LUONGO, District Judge.
Petitioner, Henry A. Cole, a state prisoner instituted suit under the Civil Rights Act of 1871, 42 U.S.C. § 1983 and its jurisdictional counterpart, 28 U.S.C. § 1343, against Robert L. Johnson, Superintendent of the State Correctional Institution at Graterford, Pennsylvania, alleging violations of his Eighth Amendment right to be free from cruel and unusual punishment and his Fourteenth Amendment rights to procedural due process and equal protection of the law.
Cole's dispute, set forth in his pro se complaint,
arises from the consequences of two unfruitful meetings that he had with the Vocational Director at Graterford with respect to Cole's request for a change of job. Petitioner alleges that after the second meeting with the Vocational Director and while he was resting in his cell, eight correctional officers seized and shackled him and placed him in the maximum security cell block. Petitioner alleges further that ten days thereafter, he was taken before "a disciplinarian staff" composed of correctional officers and a social worker. After being advised by this body that he was before them in order "to review you," petitioner inquired as to the reason for his confinement in punitive segregation and was informed that one of his friends had told the officers that petitioner had made a "threat about doing something to the Vocational Director." [Complaint, p. 2] Petitioner's request to confront his accuser was denied and he was returned to punitive segregation.

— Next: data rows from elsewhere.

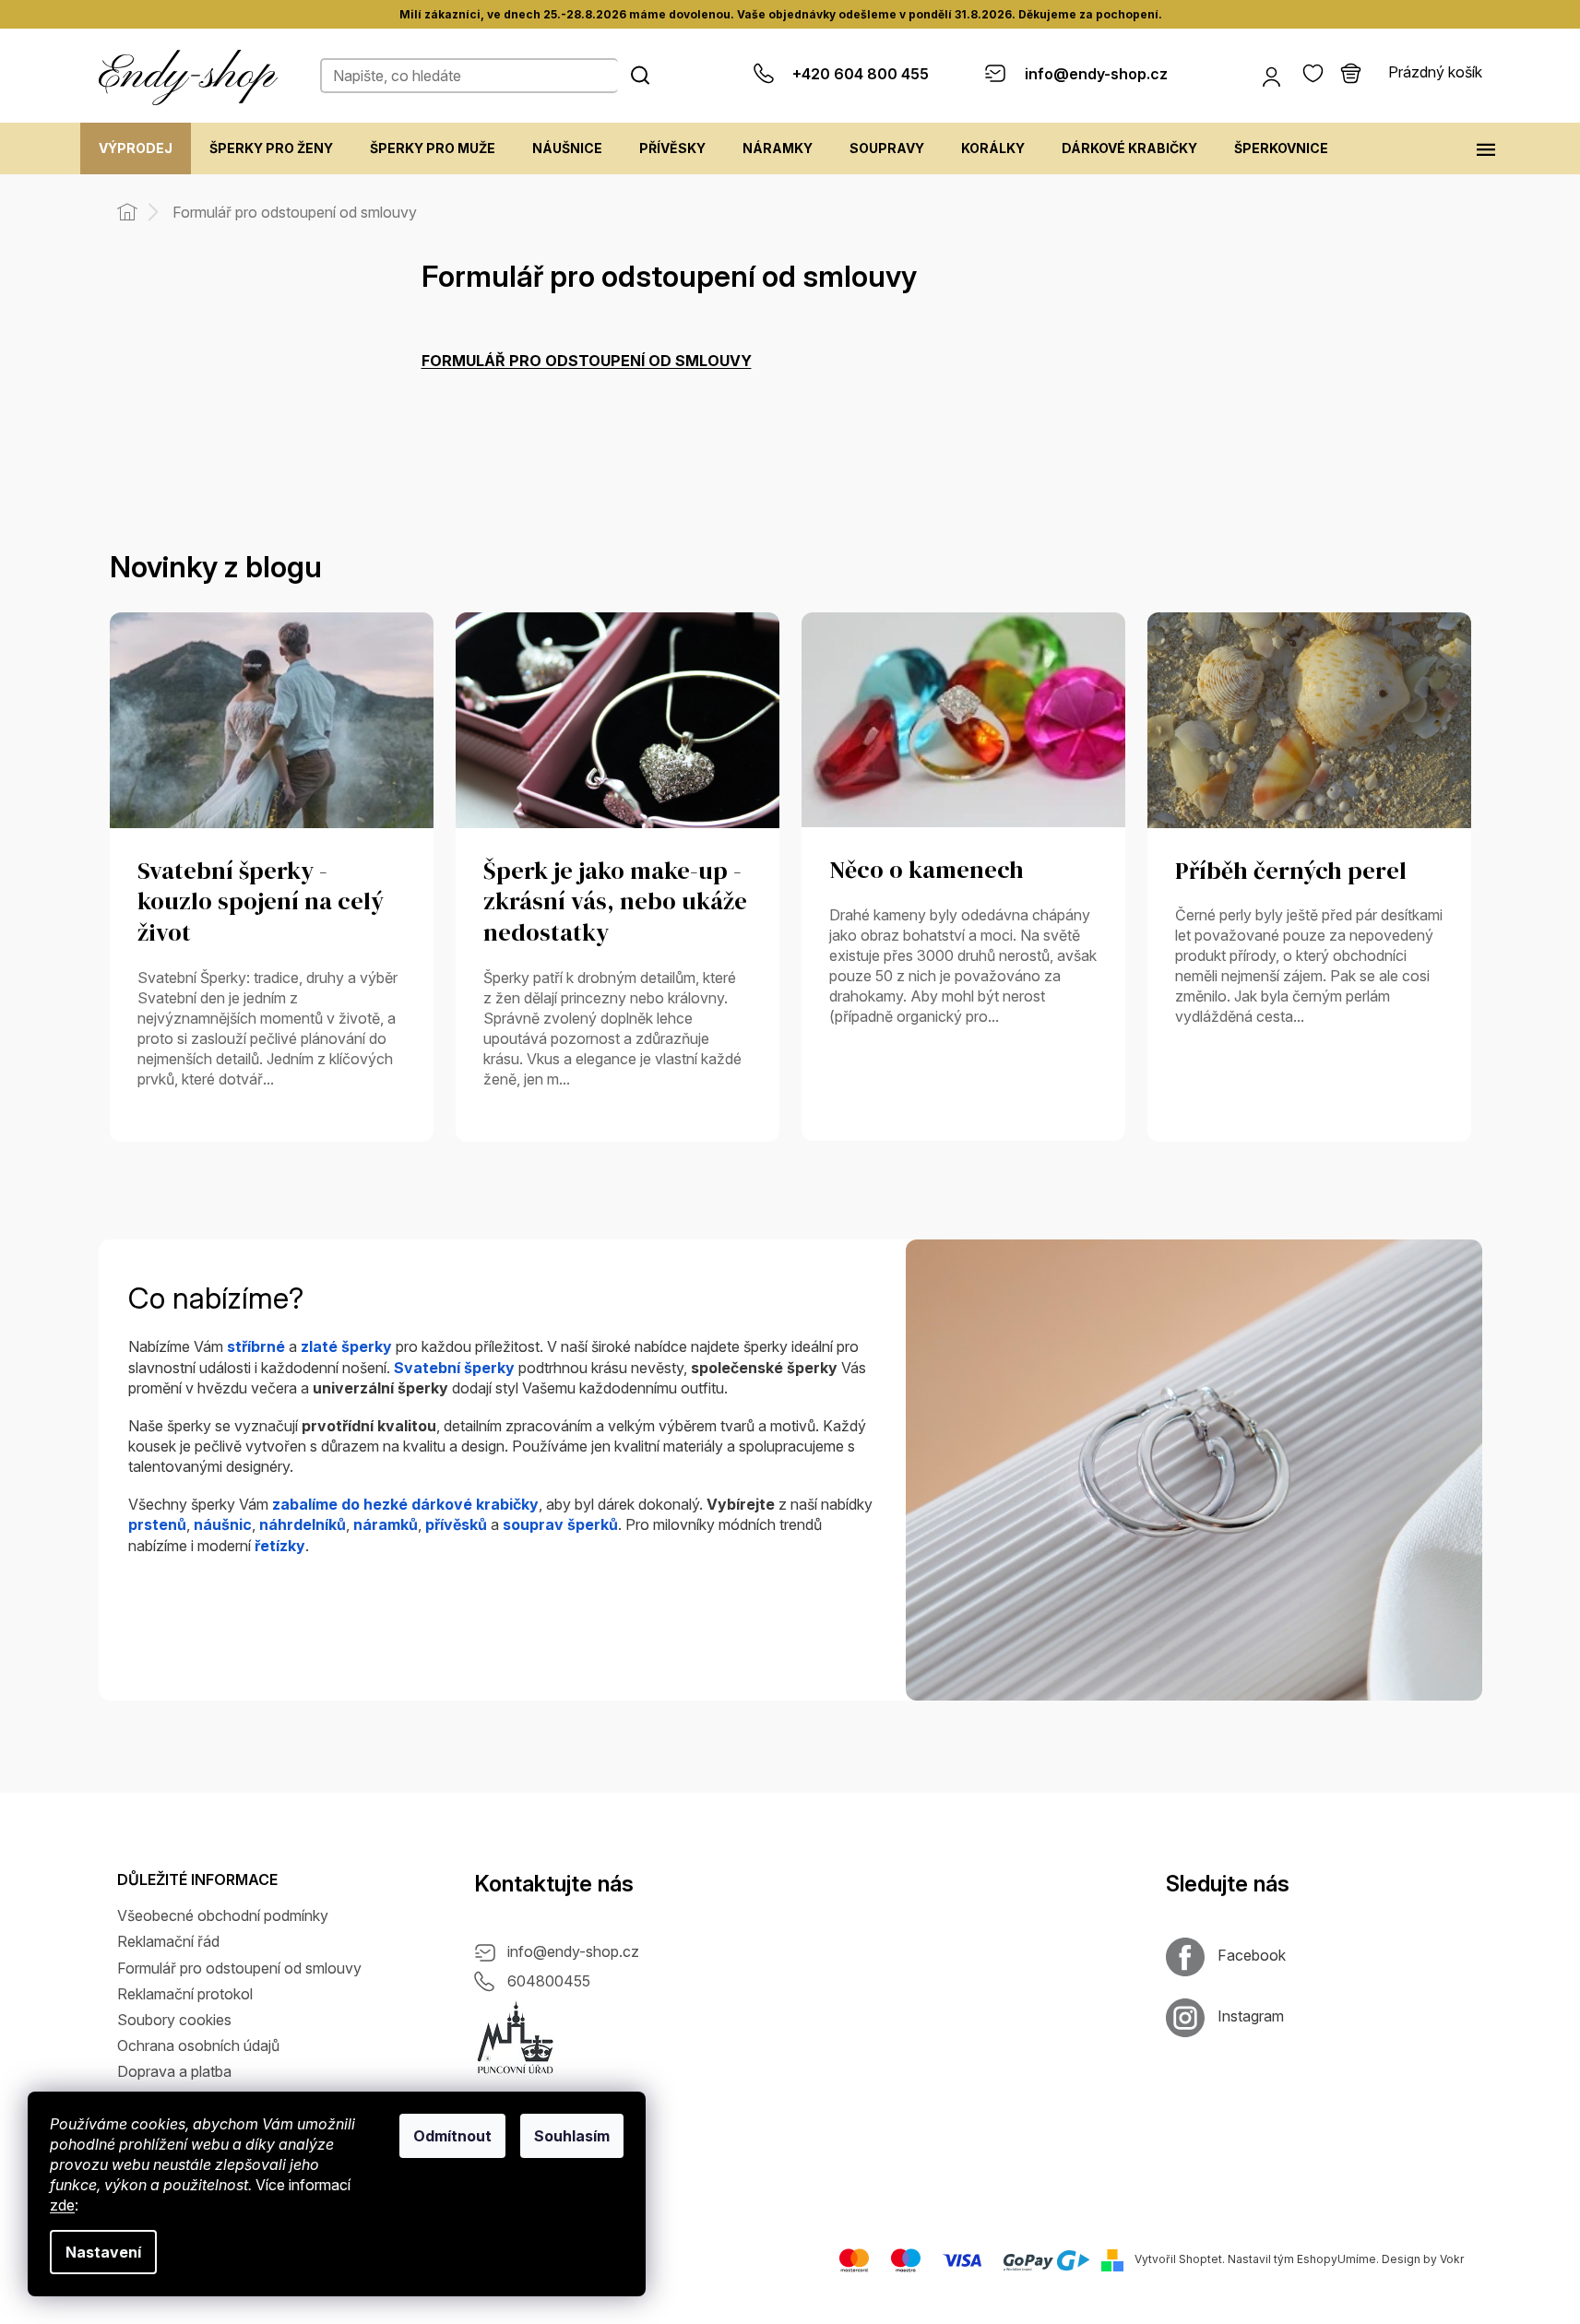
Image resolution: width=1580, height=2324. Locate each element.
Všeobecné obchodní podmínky (222, 1915)
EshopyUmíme (1336, 2260)
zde (62, 2205)
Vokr (1452, 2260)
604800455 (548, 1981)
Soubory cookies (174, 2019)
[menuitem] (135, 148)
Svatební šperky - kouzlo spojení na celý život (260, 903)
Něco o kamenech (926, 870)
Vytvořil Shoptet (1178, 2260)
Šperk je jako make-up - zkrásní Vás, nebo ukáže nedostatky (615, 903)
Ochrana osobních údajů (198, 2045)
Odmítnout (452, 2136)
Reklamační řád (168, 1941)
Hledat (640, 74)
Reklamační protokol (185, 1994)
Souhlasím (572, 2136)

Before the court now is Superintendent Johnson's Motion pursuant to Rule 12(b)(6), F.R.Civ.P., to Dismiss for failure to state a claim. The motion has two aspects. The first, dealing with the cruel and unusual punishment claim, urges that none of the petitioner's allegations could support a finding that defendant's treatment of petitioner constituted cruel and unusual punishment under the Eighth Amendment. The second, relating to the procedural due process claim, boils down to the contention that the allegations of petitioner's complaint clearly show that he has been afforded all the procedural due process to which he is entitled.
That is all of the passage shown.